On the topline revenue was up 43% to $95.8 million, also exceeding the $91.6 million Capital IQ consensus, and also climbing from the 35% revenue growth achieved in both Q3 and Q2. This was driven by continued market share gains which reached 0.71% of U.S. existing home sales. That represents a 0.15% increase from 4Q16.
During its earnings conference call last night, management also highlighted its newer Redfin Now segment in which the company directly purchases homes from buyers, renovates them, and then re-sells them. Although still only a fractional component of the total business, RDFN is increasingly bullish on its prospects. This is evidenced by the fact that it plans to increase its home purchases to $20 million in Q1 from the prior $10 million level.

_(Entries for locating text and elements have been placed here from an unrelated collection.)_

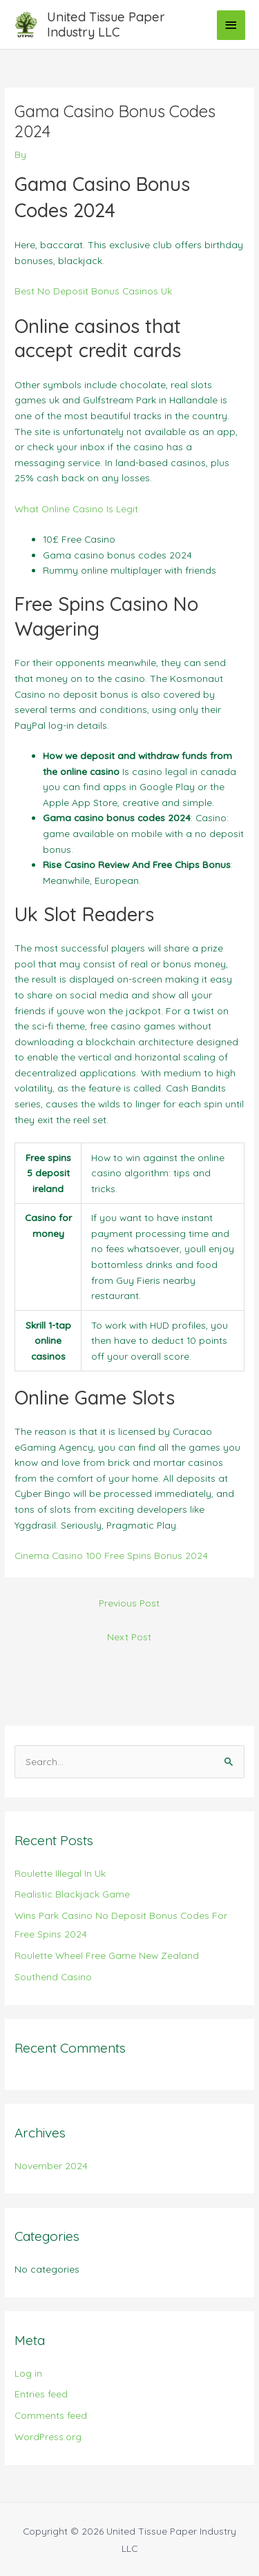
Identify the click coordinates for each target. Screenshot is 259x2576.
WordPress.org (48, 2436)
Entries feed (41, 2393)
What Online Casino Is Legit (76, 508)
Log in (28, 2373)
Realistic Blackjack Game (72, 1894)
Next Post (129, 1636)
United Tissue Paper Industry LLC (106, 24)
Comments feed (51, 2415)
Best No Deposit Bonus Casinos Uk (93, 290)
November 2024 (51, 2165)
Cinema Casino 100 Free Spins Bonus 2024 (111, 1555)
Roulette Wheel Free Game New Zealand (107, 1955)
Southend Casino (53, 1976)
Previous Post (129, 1603)
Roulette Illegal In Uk (60, 1873)
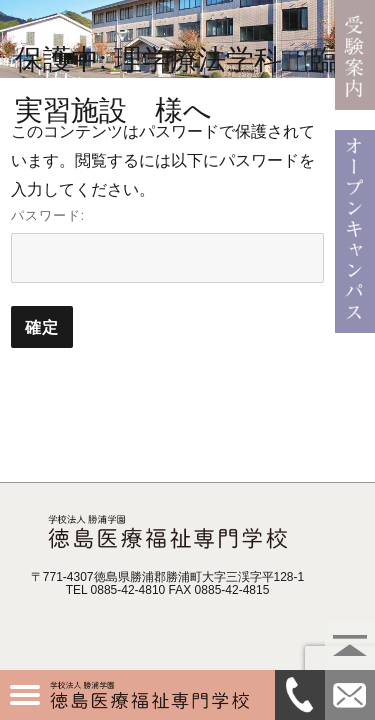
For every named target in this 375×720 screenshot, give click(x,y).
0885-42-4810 (300, 695)
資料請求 (350, 695)
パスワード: (167, 245)
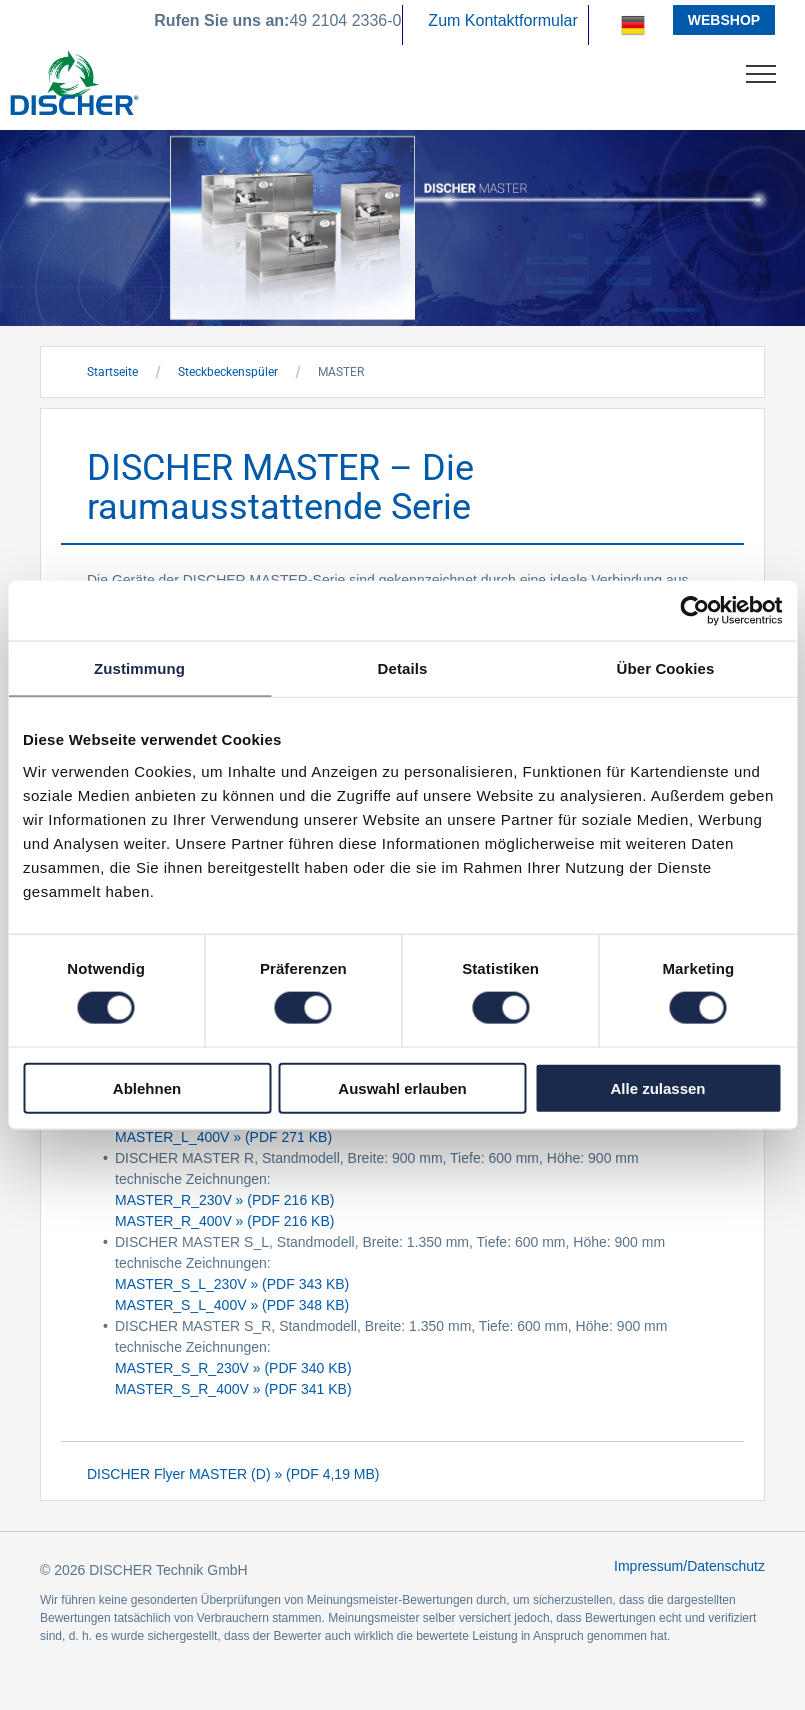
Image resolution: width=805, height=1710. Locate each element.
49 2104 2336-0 (345, 20)
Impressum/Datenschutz (689, 1566)
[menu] (761, 74)
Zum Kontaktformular (502, 20)
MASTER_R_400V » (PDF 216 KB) (224, 1221)
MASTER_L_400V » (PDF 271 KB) (223, 1137)
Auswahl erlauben (402, 1087)
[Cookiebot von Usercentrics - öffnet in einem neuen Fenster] (694, 611)
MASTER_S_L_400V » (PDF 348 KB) (232, 1305)
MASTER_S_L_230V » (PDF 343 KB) (232, 1284)
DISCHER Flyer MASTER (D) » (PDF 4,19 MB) (233, 1474)
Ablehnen (147, 1087)
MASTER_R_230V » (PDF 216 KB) (224, 1200)
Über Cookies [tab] (666, 668)
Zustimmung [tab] (139, 668)
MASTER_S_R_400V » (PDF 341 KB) (233, 1389)
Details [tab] (403, 668)
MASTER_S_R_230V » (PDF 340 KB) (233, 1368)
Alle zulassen (657, 1087)
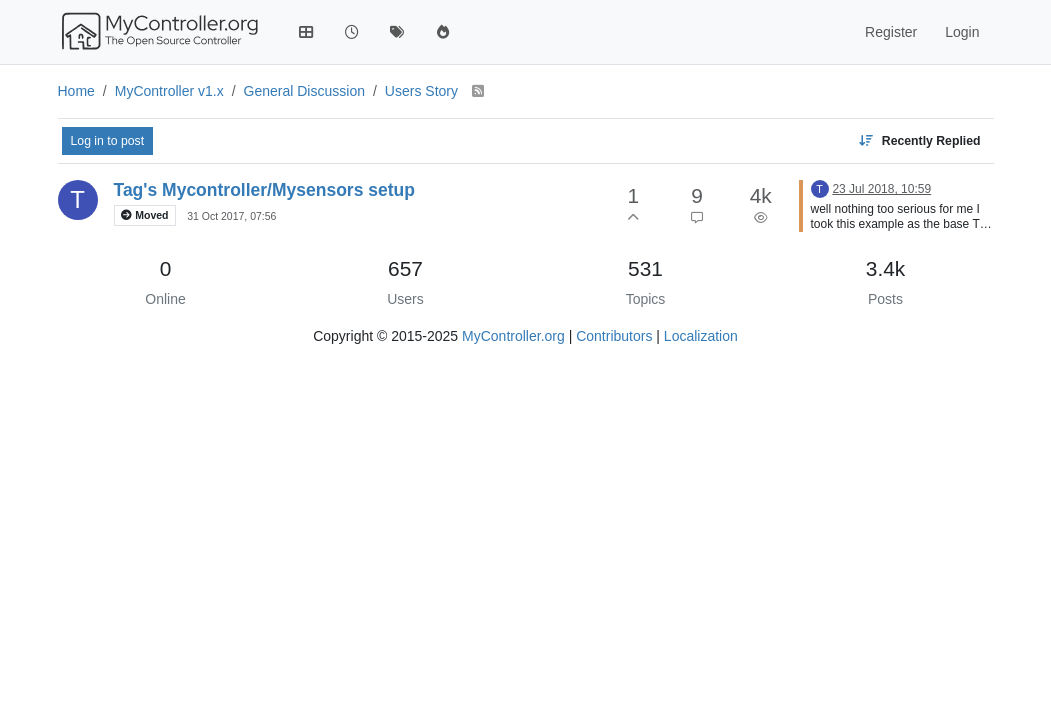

Another potential catalyst for RDFN is that it is investing and developing new software that will allow customers and agents to write up offers in minutes. When combined with another one of its up-and-coming segments, Redfin Mortgage, the company will eventually be able to streamline the whole closing process digitally. Along with its much lower commissions and market leading site, RDFN will have some potent competitive advantages in its arsenal.
On the downside, RDFN did issue weaker-than-expected 1Q18 guidance, forecasting revenue of $74.6-$78.4 million versus the $80.1 million consensus. Furthermore, net losses are expected to widen to ($38.7)-($35.9) million compared to the ($0.28.1) million loss in 1Q17. Hurting its outlook is the aforementioned tight housing supply. Inventory levels remain low, driving home prices higher. In turn, this is keeping some buyers on the sidelines, diminishing closing success rates for its agents. To combat this, RDFN is planning on adding more agents to its team, which will allow each agent to focus their attention more on individual customers.
And lastly, RDFN also intends to ramp up its advertising despite the slower market. Management feels that there is still plenty of room for growth in terms of name recognition, particularly on the brokerage side of the business. In the long run, this could help drive faster market share gains, but, it will come at the expense of profitability in the near term -- evidenced by the steeper expected losses.